Speech may be affected by a tongue thrust swallowing pattern. Sounds such as //s//, //z//, //t//, //d//, //n//, and //l// are produced by placing the tongue on the upper alveolar ridge, and therefore a tongue thrust may distort these sounds. However, evidence on the link between tongue thrusting and misarticulation of /s/ and /z/ sounds, also known as sigmatism or lisping, is controversial. A study by Fletcher et al. (1961) reported that two-thirds of children between 6 and 18 years with tongue thrusting showed sigmatism.

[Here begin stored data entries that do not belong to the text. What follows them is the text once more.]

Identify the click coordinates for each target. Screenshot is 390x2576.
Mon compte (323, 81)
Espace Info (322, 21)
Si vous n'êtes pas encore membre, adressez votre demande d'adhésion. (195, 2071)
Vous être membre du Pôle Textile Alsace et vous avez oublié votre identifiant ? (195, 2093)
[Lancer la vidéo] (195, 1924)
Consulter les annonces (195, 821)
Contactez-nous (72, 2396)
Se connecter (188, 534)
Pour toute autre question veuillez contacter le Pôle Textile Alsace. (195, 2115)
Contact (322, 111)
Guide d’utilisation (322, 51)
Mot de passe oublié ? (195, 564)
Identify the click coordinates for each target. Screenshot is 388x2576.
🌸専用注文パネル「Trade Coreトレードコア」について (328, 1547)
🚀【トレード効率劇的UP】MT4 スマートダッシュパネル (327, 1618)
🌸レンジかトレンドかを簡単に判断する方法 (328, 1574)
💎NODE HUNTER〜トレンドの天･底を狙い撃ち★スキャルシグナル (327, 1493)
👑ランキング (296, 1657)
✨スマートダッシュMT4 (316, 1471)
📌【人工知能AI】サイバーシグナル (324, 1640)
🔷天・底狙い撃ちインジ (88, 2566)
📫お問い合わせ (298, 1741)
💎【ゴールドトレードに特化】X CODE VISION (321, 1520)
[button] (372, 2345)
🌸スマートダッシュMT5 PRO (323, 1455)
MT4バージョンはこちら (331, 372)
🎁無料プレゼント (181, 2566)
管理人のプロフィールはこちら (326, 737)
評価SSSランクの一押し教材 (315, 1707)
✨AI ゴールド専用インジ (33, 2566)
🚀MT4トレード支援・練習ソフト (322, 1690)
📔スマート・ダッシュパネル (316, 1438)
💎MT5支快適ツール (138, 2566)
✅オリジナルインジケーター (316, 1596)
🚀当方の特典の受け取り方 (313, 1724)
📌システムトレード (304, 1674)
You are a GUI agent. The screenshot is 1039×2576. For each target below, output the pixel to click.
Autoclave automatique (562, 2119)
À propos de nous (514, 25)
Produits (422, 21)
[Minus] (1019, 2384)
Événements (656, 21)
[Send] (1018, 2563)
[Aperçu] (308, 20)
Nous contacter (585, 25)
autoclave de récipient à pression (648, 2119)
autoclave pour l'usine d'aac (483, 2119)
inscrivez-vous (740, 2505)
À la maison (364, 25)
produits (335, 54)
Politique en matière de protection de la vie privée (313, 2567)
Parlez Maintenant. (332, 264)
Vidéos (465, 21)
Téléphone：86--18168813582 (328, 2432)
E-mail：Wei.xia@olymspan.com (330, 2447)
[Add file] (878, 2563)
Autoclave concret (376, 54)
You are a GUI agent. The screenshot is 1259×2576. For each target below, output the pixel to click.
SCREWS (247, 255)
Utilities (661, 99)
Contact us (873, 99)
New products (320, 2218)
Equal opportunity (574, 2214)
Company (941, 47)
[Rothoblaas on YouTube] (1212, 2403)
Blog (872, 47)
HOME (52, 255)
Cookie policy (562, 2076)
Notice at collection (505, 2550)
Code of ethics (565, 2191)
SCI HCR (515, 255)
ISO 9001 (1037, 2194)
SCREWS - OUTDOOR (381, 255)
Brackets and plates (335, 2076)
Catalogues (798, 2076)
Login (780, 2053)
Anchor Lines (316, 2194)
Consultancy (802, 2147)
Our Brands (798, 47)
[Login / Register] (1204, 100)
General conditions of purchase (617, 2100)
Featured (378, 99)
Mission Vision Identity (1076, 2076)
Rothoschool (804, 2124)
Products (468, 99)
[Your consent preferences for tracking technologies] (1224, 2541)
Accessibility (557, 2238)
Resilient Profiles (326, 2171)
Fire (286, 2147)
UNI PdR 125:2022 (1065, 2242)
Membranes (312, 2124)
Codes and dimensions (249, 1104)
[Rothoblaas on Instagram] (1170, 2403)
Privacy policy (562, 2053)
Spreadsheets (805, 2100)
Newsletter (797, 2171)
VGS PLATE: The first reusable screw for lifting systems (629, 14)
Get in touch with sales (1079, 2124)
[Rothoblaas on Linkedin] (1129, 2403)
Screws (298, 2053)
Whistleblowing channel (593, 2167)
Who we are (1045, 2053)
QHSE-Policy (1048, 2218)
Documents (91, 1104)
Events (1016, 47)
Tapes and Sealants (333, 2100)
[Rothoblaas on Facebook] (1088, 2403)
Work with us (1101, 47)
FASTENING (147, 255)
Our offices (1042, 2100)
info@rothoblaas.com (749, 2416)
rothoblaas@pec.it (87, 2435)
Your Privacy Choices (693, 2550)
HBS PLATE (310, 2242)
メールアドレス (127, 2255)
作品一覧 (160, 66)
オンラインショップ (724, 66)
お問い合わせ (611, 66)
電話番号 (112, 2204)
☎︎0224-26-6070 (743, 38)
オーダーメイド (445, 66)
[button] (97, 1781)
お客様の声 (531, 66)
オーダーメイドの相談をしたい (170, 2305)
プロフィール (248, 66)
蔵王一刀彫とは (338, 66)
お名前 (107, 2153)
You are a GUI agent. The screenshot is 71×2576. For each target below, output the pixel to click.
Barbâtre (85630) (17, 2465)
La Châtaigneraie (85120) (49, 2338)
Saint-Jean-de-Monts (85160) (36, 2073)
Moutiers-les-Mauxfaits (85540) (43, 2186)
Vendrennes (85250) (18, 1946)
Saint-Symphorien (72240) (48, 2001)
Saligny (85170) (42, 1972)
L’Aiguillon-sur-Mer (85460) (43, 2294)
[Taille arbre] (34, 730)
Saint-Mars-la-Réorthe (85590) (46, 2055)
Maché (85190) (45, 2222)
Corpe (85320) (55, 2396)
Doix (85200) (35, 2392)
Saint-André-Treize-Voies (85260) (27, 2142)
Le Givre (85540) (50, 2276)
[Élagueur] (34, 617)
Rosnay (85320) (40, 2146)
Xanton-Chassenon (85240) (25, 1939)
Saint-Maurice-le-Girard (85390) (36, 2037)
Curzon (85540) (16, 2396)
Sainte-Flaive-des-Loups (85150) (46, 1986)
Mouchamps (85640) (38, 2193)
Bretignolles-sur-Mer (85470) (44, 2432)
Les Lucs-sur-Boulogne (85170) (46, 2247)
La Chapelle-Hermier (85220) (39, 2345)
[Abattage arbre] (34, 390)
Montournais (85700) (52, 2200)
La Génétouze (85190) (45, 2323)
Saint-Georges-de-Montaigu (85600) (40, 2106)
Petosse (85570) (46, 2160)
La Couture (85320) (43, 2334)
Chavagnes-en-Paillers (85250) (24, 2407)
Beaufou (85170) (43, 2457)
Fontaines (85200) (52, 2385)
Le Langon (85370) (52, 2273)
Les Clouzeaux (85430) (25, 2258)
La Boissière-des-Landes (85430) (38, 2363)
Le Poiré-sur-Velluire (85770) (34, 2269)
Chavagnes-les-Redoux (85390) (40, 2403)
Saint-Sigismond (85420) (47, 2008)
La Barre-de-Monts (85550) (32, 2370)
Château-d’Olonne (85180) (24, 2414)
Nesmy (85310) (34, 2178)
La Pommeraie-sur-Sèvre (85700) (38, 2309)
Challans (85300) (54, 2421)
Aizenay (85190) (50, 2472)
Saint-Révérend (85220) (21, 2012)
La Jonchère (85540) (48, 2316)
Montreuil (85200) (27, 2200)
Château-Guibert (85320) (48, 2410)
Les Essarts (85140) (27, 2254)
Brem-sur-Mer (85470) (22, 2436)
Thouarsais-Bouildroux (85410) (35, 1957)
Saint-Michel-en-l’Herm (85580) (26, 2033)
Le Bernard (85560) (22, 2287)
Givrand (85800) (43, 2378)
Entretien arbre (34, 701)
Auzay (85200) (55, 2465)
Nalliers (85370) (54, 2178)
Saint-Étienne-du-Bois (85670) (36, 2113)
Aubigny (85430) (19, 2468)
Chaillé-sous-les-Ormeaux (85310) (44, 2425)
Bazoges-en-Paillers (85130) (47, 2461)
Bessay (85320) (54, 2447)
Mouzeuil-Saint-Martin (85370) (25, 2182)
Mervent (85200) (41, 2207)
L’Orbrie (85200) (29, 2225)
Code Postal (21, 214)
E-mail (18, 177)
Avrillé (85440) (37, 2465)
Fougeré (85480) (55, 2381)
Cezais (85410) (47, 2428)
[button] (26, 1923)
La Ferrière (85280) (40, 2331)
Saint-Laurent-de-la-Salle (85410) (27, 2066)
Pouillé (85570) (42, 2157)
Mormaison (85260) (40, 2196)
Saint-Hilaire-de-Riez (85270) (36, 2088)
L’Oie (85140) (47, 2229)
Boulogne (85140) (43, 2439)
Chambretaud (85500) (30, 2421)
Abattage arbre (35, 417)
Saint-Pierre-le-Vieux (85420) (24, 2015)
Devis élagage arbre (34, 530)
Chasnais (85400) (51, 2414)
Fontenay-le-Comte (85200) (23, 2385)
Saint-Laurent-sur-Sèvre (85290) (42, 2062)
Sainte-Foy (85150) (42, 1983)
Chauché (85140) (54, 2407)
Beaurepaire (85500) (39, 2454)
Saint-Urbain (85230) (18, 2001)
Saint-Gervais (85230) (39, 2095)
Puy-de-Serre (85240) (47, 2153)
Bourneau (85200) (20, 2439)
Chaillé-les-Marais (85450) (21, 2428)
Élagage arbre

On the other hand, there are other studies that found no significant difference between children with or without atypical swallowing in lisping.

Chewing and swallowing with dysfunctional muscle patterning (as in a tongue thrust) is not as effective as a normal chewing and swallowing motion.

==Treatment==
Appliance therapy, and myofunctional therapeutic exercises are among the treatment options for tongue thrusting:

Management of non-nutritive sucking habits such as thumb-sucking as well as mouth breathing may correct tongue thrusting.

Tongue cribs and functional appliances can correct tongue thrusting by leading to a more posteriorly position of the tongue. Tongue spurs are also effective options in the treatment of tongue thrust which work by triggering pain when the tongue is positioned forward. Appliance therapy is most effective when used during growth and requires up to 6 months to resolve tongue thrusting and anterior open bite.

Myofunctional therapeutic exercises work by increasing the individual's awareness about the positioning of their tongue and aim to correct its positioning.

Overall, there is no good quality evidence in the literature regarding tongue thrusting.